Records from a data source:
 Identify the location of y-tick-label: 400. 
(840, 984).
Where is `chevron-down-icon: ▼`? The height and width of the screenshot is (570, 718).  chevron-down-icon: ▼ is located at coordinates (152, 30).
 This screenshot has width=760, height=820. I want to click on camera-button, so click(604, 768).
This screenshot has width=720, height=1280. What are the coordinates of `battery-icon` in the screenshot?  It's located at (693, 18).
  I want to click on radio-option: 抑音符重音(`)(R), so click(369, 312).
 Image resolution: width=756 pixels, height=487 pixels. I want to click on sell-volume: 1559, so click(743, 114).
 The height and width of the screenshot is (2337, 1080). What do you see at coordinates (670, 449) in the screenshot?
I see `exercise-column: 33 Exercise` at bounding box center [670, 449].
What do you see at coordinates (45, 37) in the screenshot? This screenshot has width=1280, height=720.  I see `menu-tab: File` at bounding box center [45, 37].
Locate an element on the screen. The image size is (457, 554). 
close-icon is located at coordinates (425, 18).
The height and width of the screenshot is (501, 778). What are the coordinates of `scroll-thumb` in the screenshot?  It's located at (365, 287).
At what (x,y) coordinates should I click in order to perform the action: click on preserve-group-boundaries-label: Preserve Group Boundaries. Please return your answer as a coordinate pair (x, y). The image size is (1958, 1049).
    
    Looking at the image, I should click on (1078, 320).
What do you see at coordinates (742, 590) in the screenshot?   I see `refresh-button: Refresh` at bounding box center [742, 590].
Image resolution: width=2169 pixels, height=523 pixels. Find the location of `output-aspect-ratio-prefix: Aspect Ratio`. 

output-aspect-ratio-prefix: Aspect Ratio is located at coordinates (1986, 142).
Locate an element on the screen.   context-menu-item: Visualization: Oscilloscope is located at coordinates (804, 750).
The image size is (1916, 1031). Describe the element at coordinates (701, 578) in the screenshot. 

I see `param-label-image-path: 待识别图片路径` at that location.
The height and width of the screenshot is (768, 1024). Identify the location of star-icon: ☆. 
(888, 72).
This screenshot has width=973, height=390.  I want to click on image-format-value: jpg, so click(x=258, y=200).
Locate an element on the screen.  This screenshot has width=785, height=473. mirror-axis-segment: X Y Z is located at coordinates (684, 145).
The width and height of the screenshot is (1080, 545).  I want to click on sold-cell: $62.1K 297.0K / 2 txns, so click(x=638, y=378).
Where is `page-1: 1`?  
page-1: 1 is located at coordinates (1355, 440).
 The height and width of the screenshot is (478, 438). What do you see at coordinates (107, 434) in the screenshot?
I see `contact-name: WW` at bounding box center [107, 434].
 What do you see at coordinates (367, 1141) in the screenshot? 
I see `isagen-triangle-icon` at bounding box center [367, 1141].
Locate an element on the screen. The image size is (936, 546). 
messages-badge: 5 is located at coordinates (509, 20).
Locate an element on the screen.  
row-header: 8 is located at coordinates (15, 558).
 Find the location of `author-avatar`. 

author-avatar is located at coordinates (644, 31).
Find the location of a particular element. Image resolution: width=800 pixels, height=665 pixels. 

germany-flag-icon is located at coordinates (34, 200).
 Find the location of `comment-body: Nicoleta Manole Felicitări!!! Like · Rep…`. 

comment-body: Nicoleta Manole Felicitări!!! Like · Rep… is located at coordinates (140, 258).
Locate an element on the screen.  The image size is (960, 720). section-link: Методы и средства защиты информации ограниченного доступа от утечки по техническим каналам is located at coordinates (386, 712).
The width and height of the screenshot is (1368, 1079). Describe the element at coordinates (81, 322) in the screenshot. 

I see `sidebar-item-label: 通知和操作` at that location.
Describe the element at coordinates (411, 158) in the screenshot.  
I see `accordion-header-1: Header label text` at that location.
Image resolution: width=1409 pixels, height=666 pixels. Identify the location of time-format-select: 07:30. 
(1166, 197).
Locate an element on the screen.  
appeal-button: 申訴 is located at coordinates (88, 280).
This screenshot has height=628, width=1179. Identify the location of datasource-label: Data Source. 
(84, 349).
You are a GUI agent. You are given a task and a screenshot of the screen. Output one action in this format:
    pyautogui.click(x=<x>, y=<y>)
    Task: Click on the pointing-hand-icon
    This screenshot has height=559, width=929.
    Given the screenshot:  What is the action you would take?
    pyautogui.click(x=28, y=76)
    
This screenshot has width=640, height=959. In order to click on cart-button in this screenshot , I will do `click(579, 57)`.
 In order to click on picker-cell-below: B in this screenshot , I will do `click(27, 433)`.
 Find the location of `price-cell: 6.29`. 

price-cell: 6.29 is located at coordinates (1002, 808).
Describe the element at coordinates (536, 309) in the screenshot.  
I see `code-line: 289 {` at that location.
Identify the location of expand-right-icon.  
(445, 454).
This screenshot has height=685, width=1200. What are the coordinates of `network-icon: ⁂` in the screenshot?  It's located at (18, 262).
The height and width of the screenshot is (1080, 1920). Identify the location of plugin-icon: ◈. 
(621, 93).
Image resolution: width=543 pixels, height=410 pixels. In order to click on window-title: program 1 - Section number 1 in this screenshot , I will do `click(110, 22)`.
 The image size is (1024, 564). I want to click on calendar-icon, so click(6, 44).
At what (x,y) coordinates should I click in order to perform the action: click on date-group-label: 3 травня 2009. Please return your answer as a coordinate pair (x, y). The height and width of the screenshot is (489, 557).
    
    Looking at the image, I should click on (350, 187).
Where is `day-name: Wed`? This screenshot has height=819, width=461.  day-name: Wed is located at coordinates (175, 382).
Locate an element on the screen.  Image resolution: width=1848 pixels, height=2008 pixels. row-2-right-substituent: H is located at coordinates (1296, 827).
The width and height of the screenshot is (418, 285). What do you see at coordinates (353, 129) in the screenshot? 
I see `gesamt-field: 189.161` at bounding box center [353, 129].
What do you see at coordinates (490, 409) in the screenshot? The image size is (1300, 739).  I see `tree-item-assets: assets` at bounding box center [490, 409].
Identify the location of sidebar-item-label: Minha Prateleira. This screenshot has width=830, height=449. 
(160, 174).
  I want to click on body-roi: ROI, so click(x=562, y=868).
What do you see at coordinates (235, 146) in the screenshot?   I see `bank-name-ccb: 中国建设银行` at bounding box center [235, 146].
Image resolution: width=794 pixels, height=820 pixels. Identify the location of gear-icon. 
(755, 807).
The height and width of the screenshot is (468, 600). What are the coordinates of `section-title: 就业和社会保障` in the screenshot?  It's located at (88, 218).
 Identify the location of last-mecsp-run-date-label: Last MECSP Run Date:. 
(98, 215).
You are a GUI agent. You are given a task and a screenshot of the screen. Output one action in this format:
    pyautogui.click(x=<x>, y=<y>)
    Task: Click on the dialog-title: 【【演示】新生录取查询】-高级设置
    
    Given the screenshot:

AIM OF THE EXERCISE:
Present every line of the records above as a Markdown table with the columns "Row" and "Line," numbering each row and leaving out blank lines.

SOLUTION:
| Row | Line |
|---|---|
| 1 |  Identify the location of y-tick-label: 400.  |
| 2 | (840, 984). |
| 3 | Where is `chevron-down-icon: ▼`? The height and width of the screenshot is (570, 718).  chevron-down-icon: ▼ is located at coordinates (152, 30). |
| 4 |  This screenshot has width=760, height=820. I want to click on camera-button, so click(604, 768). |
| 5 | This screenshot has width=720, height=1280. What are the coordinates of `battery-icon` in the screenshot?  It's located at (693, 18). |
| 6 |   I want to click on radio-option: 抑音符重音(`)(R), so click(369, 312). |
| 7 |  Image resolution: width=756 pixels, height=487 pixels. I want to click on sell-volume: 1559, so click(743, 114). |
| 8 |  The height and width of the screenshot is (2337, 1080). What do you see at coordinates (670, 449) in the screenshot? |
| 9 | I see `exercise-column: 33 Exercise` at bounding box center [670, 449]. |
| 10 | What do you see at coordinates (45, 37) in the screenshot? This screenshot has width=1280, height=720.  I see `menu-tab: File` at bounding box center [45, 37]. |
| 11 | Locate an element on the screen. The image size is (457, 554).  |
| 12 | close-icon is located at coordinates (425, 18). |
| 13 | The height and width of the screenshot is (501, 778). What are the coordinates of `scroll-thumb` in the screenshot?  It's located at (365, 287). |
| 14 | At what (x,y) coordinates should I click in order to perform the action: click on preserve-group-boundaries-label: Preserve Group Boundaries. Please return your answer as a coordinate pair (x, y). The image size is (1958, 1049). |
| 15 |     Looking at the image, I should click on (1078, 320). |
| 16 | What do you see at coordinates (742, 590) in the screenshot?   I see `refresh-button: Refresh` at bounding box center [742, 590]. |
| 17 | Image resolution: width=2169 pixels, height=523 pixels. Find the location of `output-aspect-ratio-prefix: Aspect Ratio`.  |
| 18 | output-aspect-ratio-prefix: Aspect Ratio is located at coordinates (1986, 142). |
| 19 | Locate an element on the screen.   context-menu-item: Visualization: Oscilloscope is located at coordinates (804, 750). |
| 20 | The image size is (1916, 1031). Describe the element at coordinates (701, 578) in the screenshot.  |
| 21 | I see `param-label-image-path: 待识别图片路径` at that location. |
| 22 | The height and width of the screenshot is (768, 1024). Identify the location of star-icon: ☆.  |
| 23 | (888, 72). |
| 24 | This screenshot has width=973, height=390.  I want to click on image-format-value: jpg, so click(x=258, y=200). |
| 25 | Locate an element on the screen.  This screenshot has width=785, height=473. mirror-axis-segment: X Y Z is located at coordinates (684, 145). |
| 26 | The width and height of the screenshot is (1080, 545).  I want to click on sold-cell: $62.1K 297.0K / 2 txns, so click(x=638, y=378). |
| 27 | Where is `page-1: 1`?   |
| 28 | page-1: 1 is located at coordinates (1355, 440). |
| 29 |  The height and width of the screenshot is (478, 438). What do you see at coordinates (107, 434) in the screenshot? |
| 30 | I see `contact-name: WW` at bounding box center [107, 434]. |
| 31 |  What do you see at coordinates (367, 1141) in the screenshot?  |
| 32 | I see `isagen-triangle-icon` at bounding box center [367, 1141]. |
| 33 | Locate an element on the screen. The image size is (936, 546).  |
| 34 | messages-badge: 5 is located at coordinates (509, 20). |
| 35 | Locate an element on the screen.   |
| 36 | row-header: 8 is located at coordinates (15, 558). |
| 37 |  Find the location of `author-avatar`.  |
| 38 | author-avatar is located at coordinates (644, 31). |
| 39 | Find the location of a particular element. Image resolution: width=800 pixels, height=665 pixels.  |
| 40 | germany-flag-icon is located at coordinates (34, 200). |
| 41 |  Find the location of `comment-body: Nicoleta Manole Felicitări!!! Like · Rep…`.  |
| 42 | comment-body: Nicoleta Manole Felicitări!!! Like · Rep… is located at coordinates (140, 258). |
| 43 | Locate an element on the screen.  The image size is (960, 720). section-link: Методы и средства защиты информации ограниченного доступа от утечки по техническим каналам is located at coordinates (386, 712). |
| 44 | The width and height of the screenshot is (1368, 1079). Describe the element at coordinates (81, 322) in the screenshot.  |
| 45 | I see `sidebar-item-label: 通知和操作` at that location. |
| 46 | Describe the element at coordinates (411, 158) in the screenshot.   |
| 47 | I see `accordion-header-1: Header label text` at that location. |
| 48 | Image resolution: width=1409 pixels, height=666 pixels. Identify the location of time-format-select: 07:30.  |
| 49 | (1166, 197). |
| 50 | Locate an element on the screen.   |
| 51 | appeal-button: 申訴 is located at coordinates (88, 280). |
| 52 | This screenshot has height=628, width=1179. Identify the location of datasource-label: Data Source.  |
| 53 | (84, 349). |
| 54 | You are a GUI agent. You are given a task and a screenshot of the screen. Output one action in this format: |
| 55 |     pyautogui.click(x=<x>, y=<y>) |
| 56 |     Task: Click on the pointing-hand-icon |
| 57 |     This screenshot has height=559, width=929. |
| 58 |     Given the screenshot:  What is the action you would take? |
| 59 |     pyautogui.click(x=28, y=76) |
| 60 | This screenshot has width=640, height=959. In order to click on cart-button in this screenshot , I will do `click(579, 57)`. |
| 61 |  In order to click on picker-cell-below: B in this screenshot , I will do `click(27, 433)`. |
| 62 |  Find the location of `price-cell: 6.29`.  |
| 63 | price-cell: 6.29 is located at coordinates (1002, 808). |
| 64 | Describe the element at coordinates (536, 309) in the screenshot.   |
| 65 | I see `code-line: 289 {` at that location. |
| 66 | Identify the location of expand-right-icon.   |
| 67 | (445, 454). |
| 68 | This screenshot has height=685, width=1200. What are the coordinates of `network-icon: ⁂` in the screenshot?  It's located at (18, 262). |
| 69 | The height and width of the screenshot is (1080, 1920). Identify the location of plugin-icon: ◈.  |
| 70 | (621, 93). |
| 71 | Image resolution: width=543 pixels, height=410 pixels. In order to click on window-title: program 1 - Section number 1 in this screenshot , I will do `click(110, 22)`. |
| 72 |  The image size is (1024, 564). I want to click on calendar-icon, so click(6, 44). |
| 73 | At what (x,y) coordinates should I click in order to perform the action: click on date-group-label: 3 травня 2009. Please return your answer as a coordinate pair (x, y). The height and width of the screenshot is (489, 557). |
| 74 |     Looking at the image, I should click on (350, 187). |
| 75 | Where is `day-name: Wed`? This screenshot has height=819, width=461.  day-name: Wed is located at coordinates (175, 382). |
| 76 | Locate an element on the screen.  Image resolution: width=1848 pixels, height=2008 pixels. row-2-right-substituent: H is located at coordinates (1296, 827). |
| 77 | The width and height of the screenshot is (418, 285). What do you see at coordinates (353, 129) in the screenshot?  |
| 78 | I see `gesamt-field: 189.161` at bounding box center [353, 129]. |
| 79 | What do you see at coordinates (490, 409) in the screenshot? The image size is (1300, 739).  I see `tree-item-assets: assets` at bounding box center [490, 409]. |
| 80 | Identify the location of sidebar-item-label: Minha Prateleira. This screenshot has width=830, height=449.  |
| 81 | (160, 174). |
| 82 |   I want to click on body-roi: ROI, so click(x=562, y=868). |
| 83 | What do you see at coordinates (235, 146) in the screenshot?   I see `bank-name-ccb: 中国建设银行` at bounding box center [235, 146]. |
| 84 | Image resolution: width=794 pixels, height=820 pixels. Identify the location of gear-icon.  |
| 85 | (755, 807). |
| 86 | The height and width of the screenshot is (468, 600). What are the coordinates of `section-title: 就业和社会保障` in the screenshot?  It's located at (88, 218). |
| 87 |  Identify the location of last-mecsp-run-date-label: Last MECSP Run Date:.  |
| 88 | (98, 215). |
| 89 | You are a GUI agent. You are given a task and a screenshot of the screen. Output one action in this format: |
| 90 |     pyautogui.click(x=<x>, y=<y>) |
| 91 |     Task: Click on the dialog-title: 【【演示】新生录取查询】-高级设置 |
| 92 |     Given the screenshot: |